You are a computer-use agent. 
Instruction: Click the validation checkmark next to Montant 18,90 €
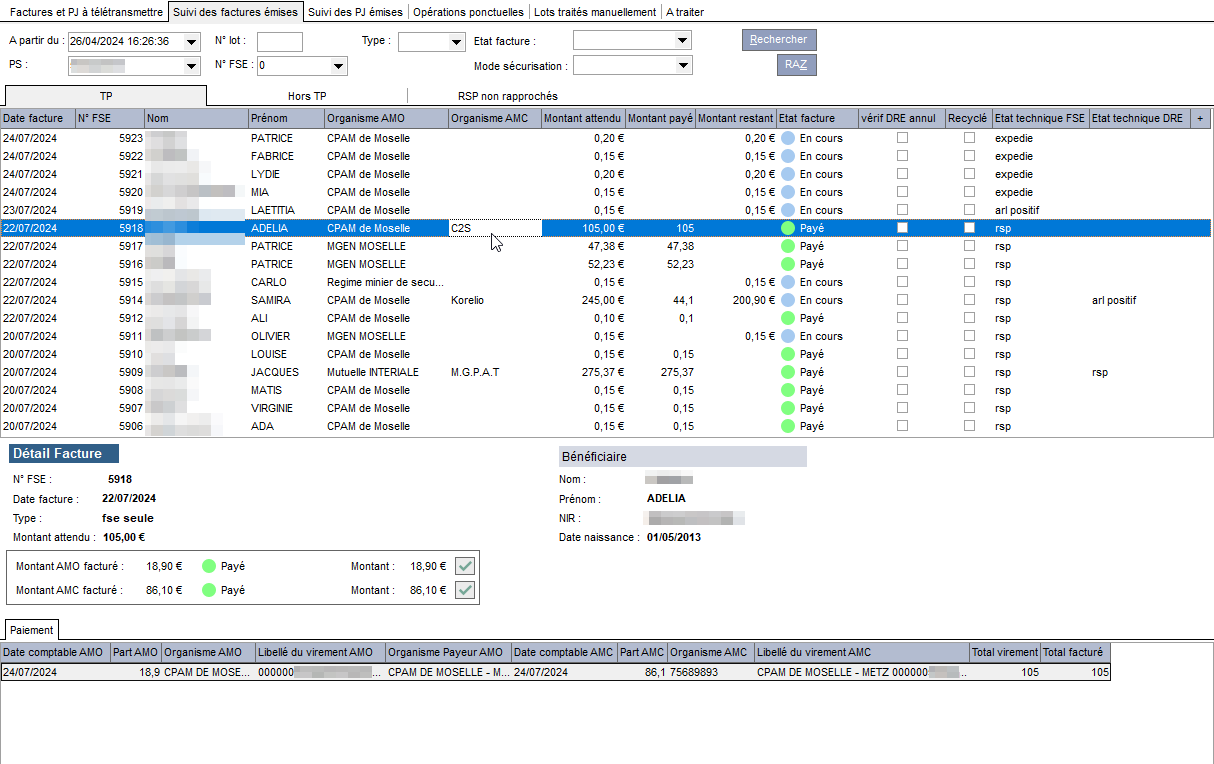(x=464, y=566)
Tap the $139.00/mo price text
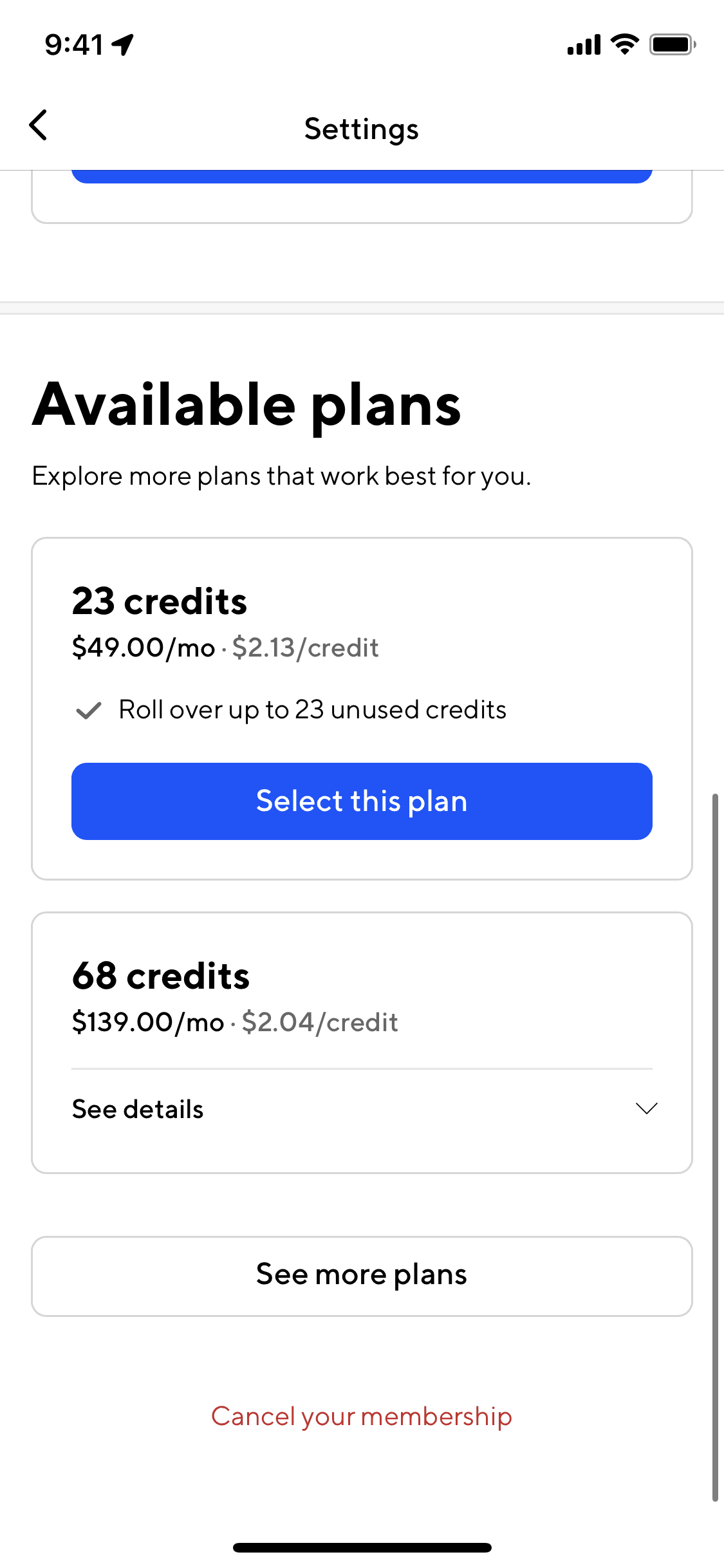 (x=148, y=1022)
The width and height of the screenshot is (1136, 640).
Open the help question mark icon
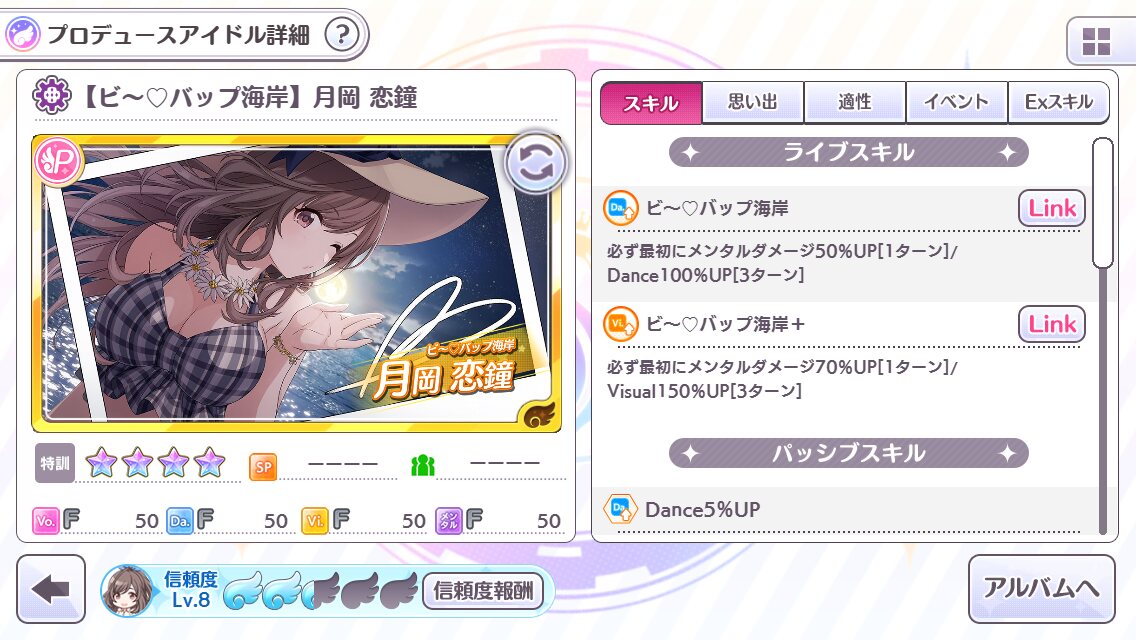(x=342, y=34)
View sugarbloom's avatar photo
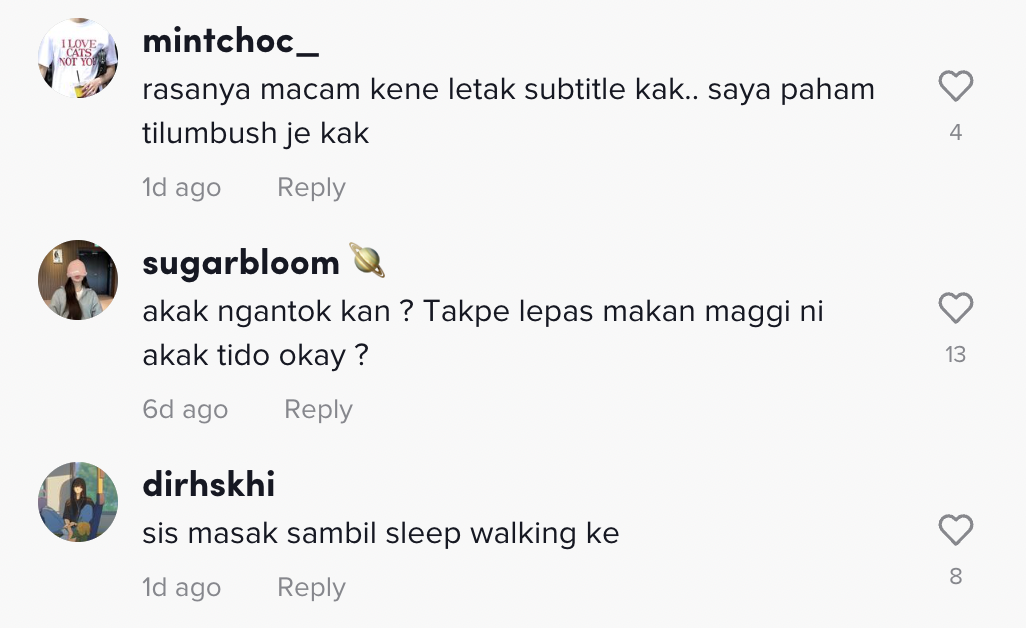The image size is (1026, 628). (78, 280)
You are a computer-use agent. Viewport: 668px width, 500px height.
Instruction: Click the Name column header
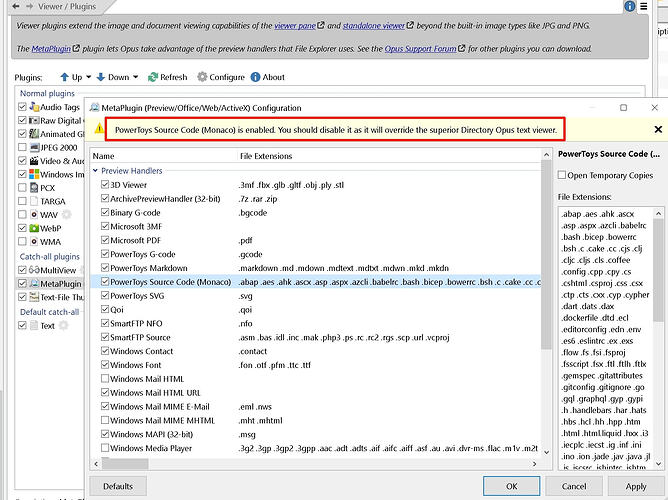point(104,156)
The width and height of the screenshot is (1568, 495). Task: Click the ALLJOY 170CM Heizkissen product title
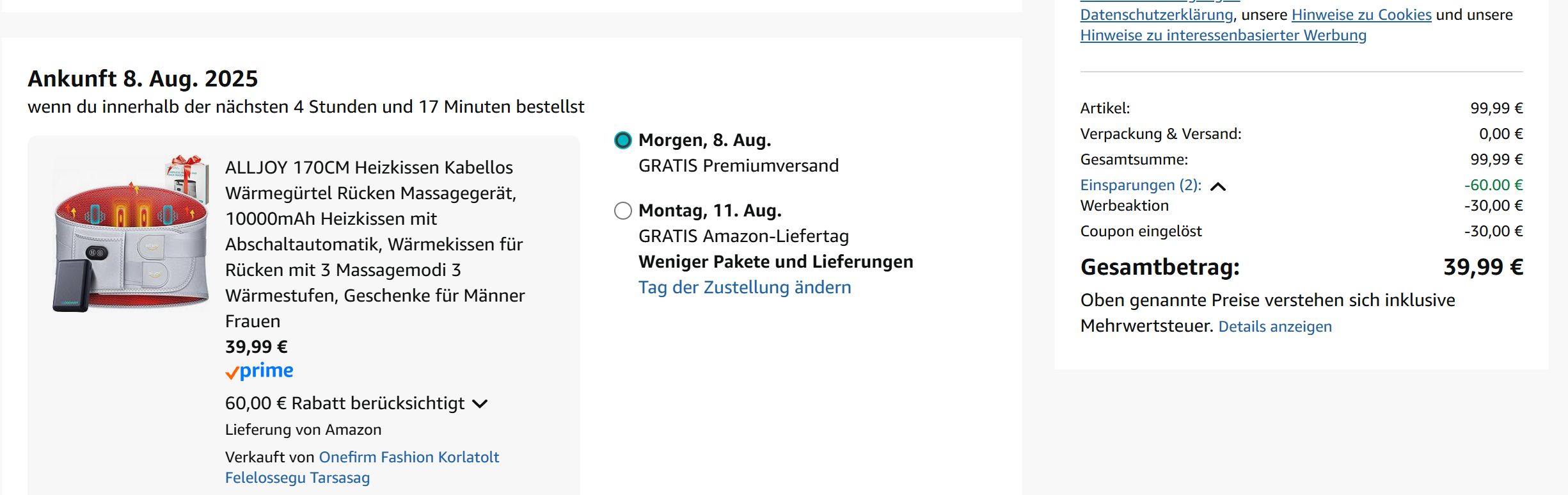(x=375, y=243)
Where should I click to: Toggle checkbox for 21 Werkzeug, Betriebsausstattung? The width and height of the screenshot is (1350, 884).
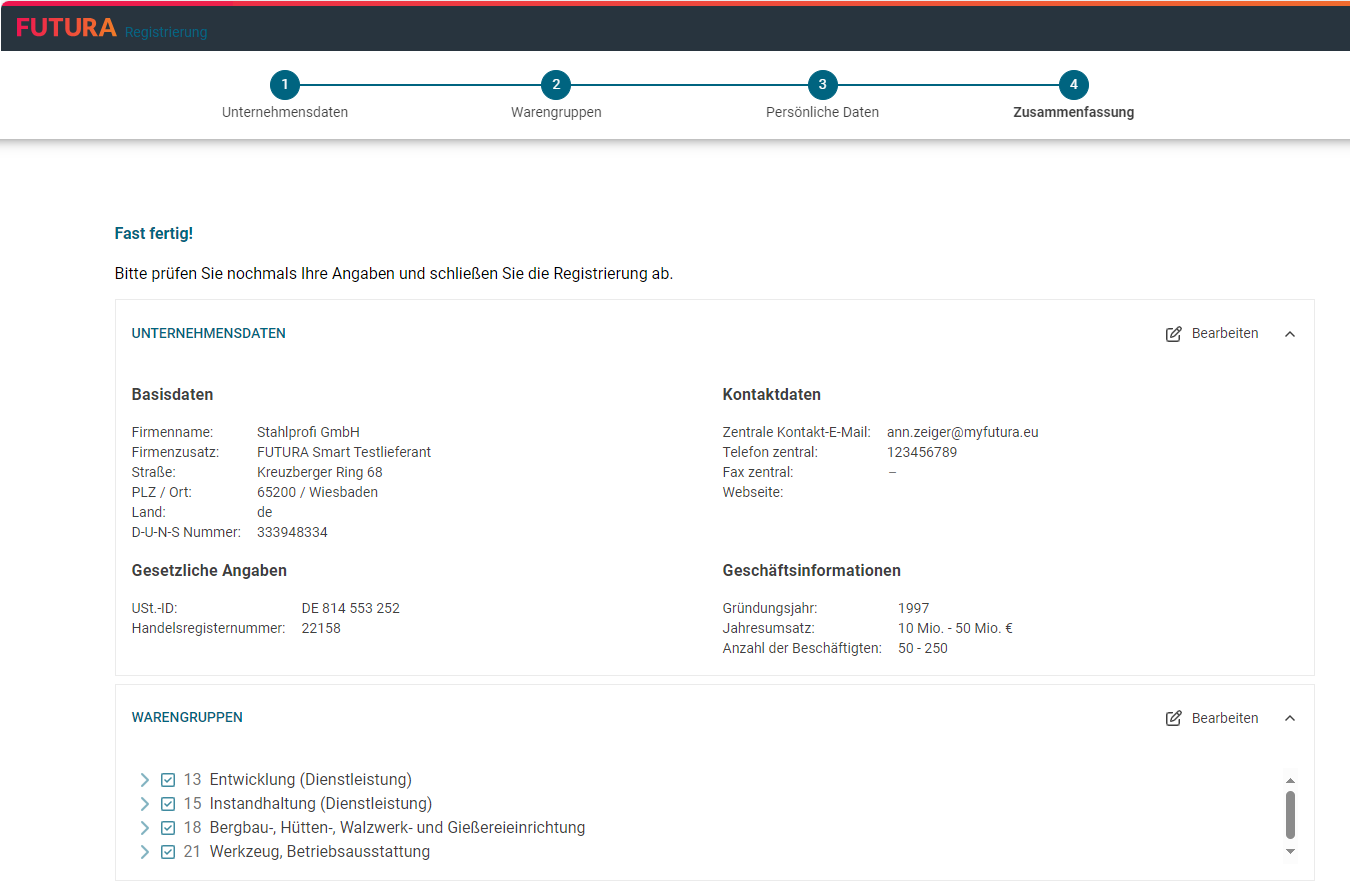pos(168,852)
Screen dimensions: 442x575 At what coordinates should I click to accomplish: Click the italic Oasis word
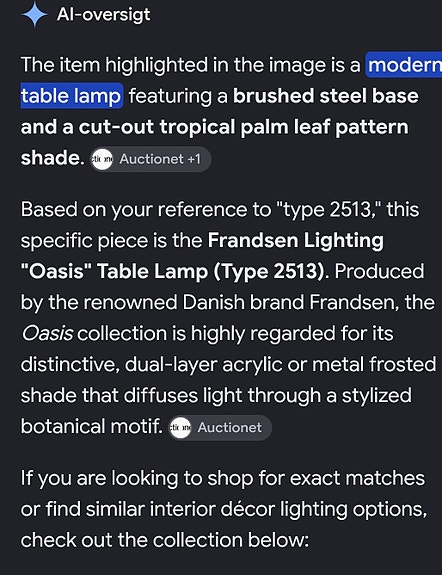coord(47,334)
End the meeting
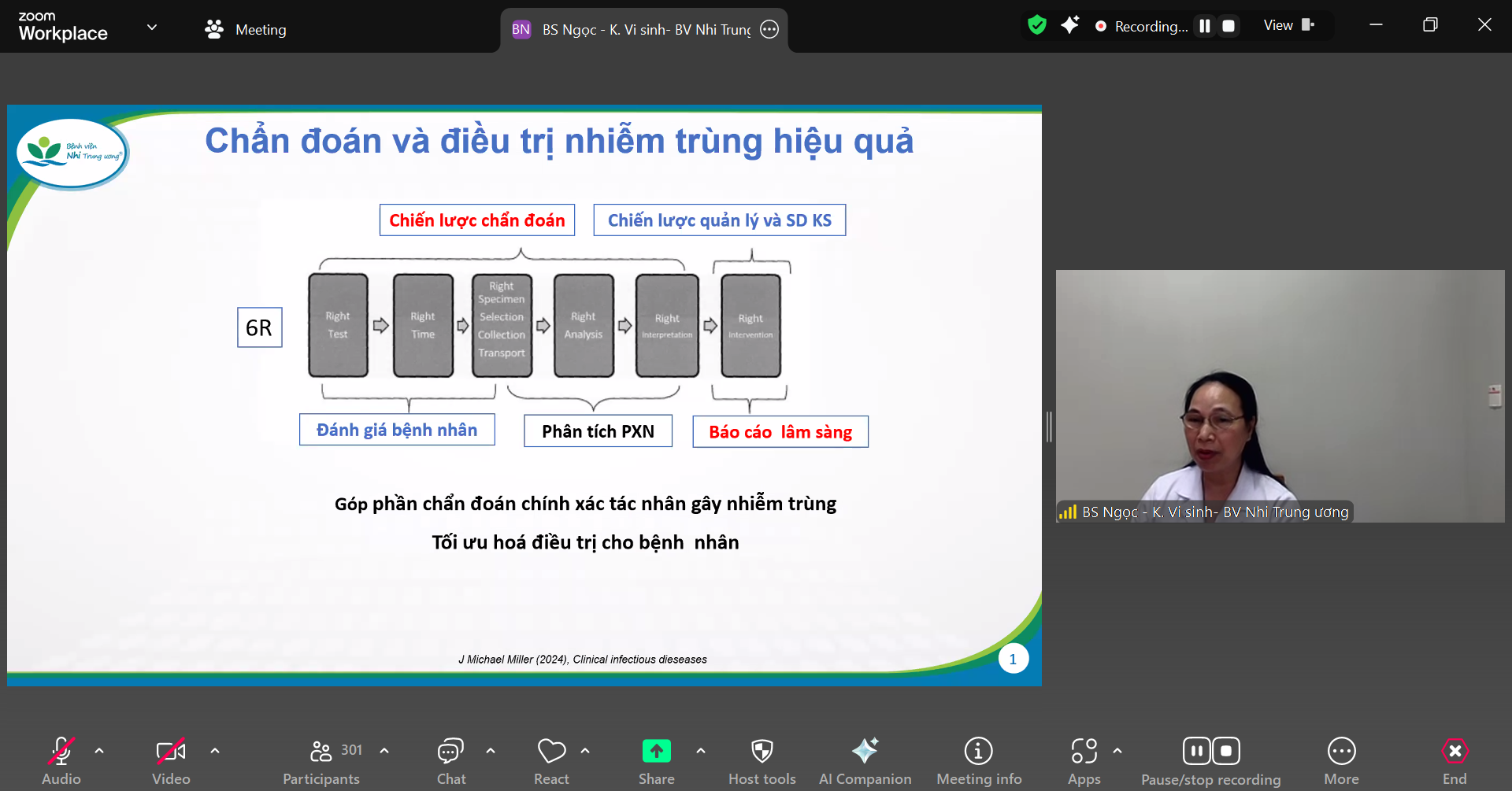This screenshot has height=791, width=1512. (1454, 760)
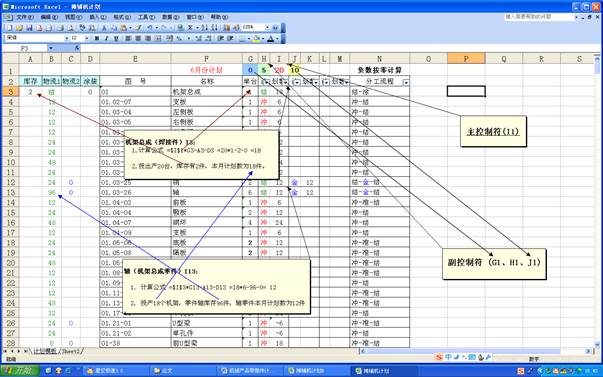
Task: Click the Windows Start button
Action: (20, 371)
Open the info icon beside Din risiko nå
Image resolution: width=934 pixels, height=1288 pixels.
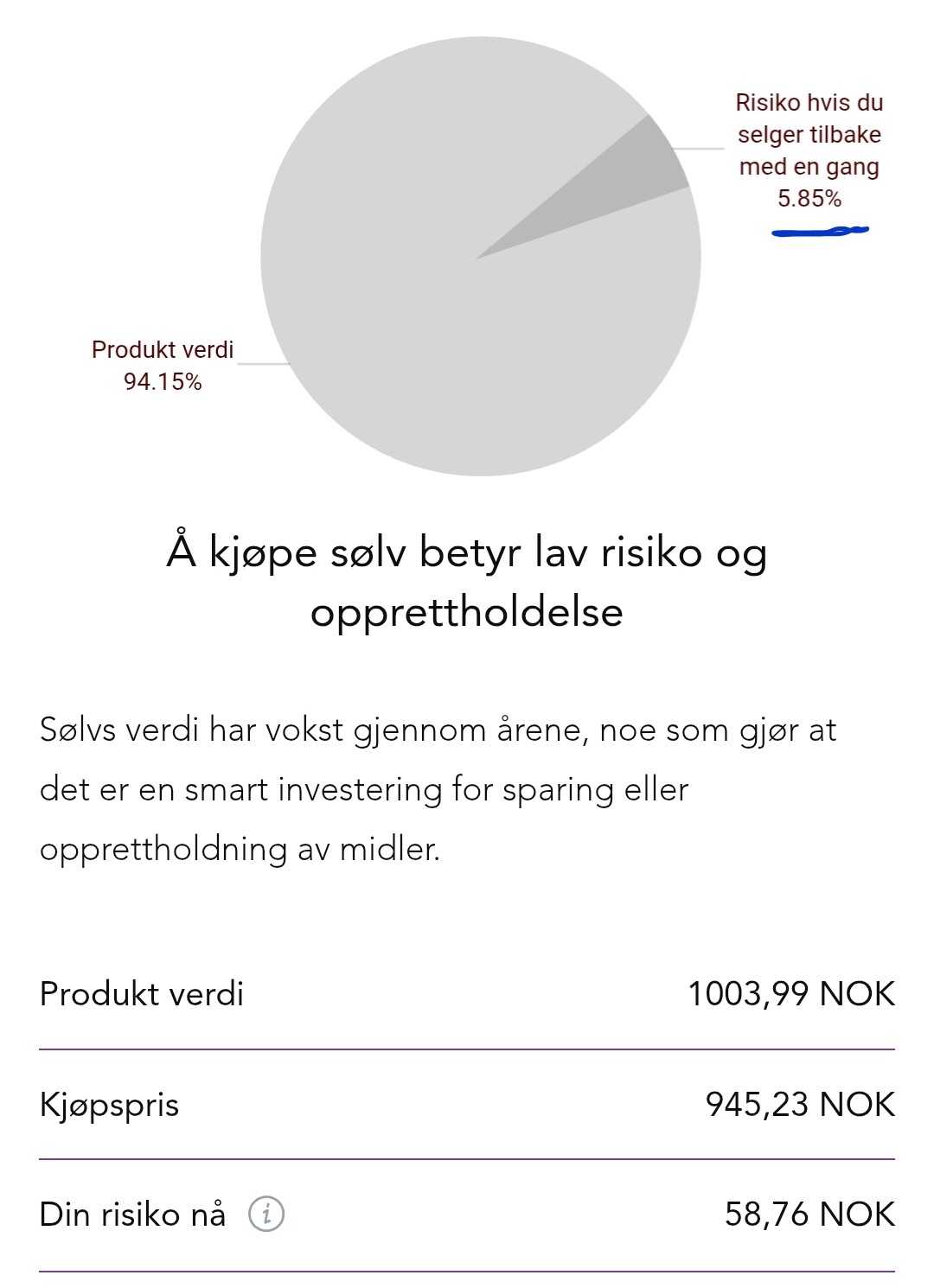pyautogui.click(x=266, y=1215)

•••••

All entries need repeating exactly, but without the pictures.

**WRITTEN SOLUTION**
You are a computer-use agent. 
Instruction: Click the validation checkmark next to Montant 18,90 €
(x=464, y=566)
Tap the $139.00/mo price text
 (x=148, y=1022)
The width and height of the screenshot is (1136, 640).
Open the help question mark icon
(x=342, y=34)
View sugarbloom's avatar photo
The image size is (1026, 628). (78, 280)
You are a computer-use agent. Viewport: 668px width, 500px height.
Instruction: Click the Name column header
point(104,156)
The width and height of the screenshot is (1568, 495). Task: Click the ALLJOY 170CM Heizkissen product title
(x=375, y=243)
Where should I click to: Toggle checkbox for 21 Werkzeug, Betriebsausstattung? The width and height of the screenshot is (1350, 884).
pos(168,852)
Screen dimensions: 442x575 At what coordinates should I click to accomplish: Click the italic Oasis word
coord(47,334)
End the meeting
This screenshot has height=791, width=1512. (1454, 760)
Task: Click the Windows Start button
Action: (20, 371)
Open the info icon beside Din risiko nå
Image resolution: width=934 pixels, height=1288 pixels.
pyautogui.click(x=266, y=1215)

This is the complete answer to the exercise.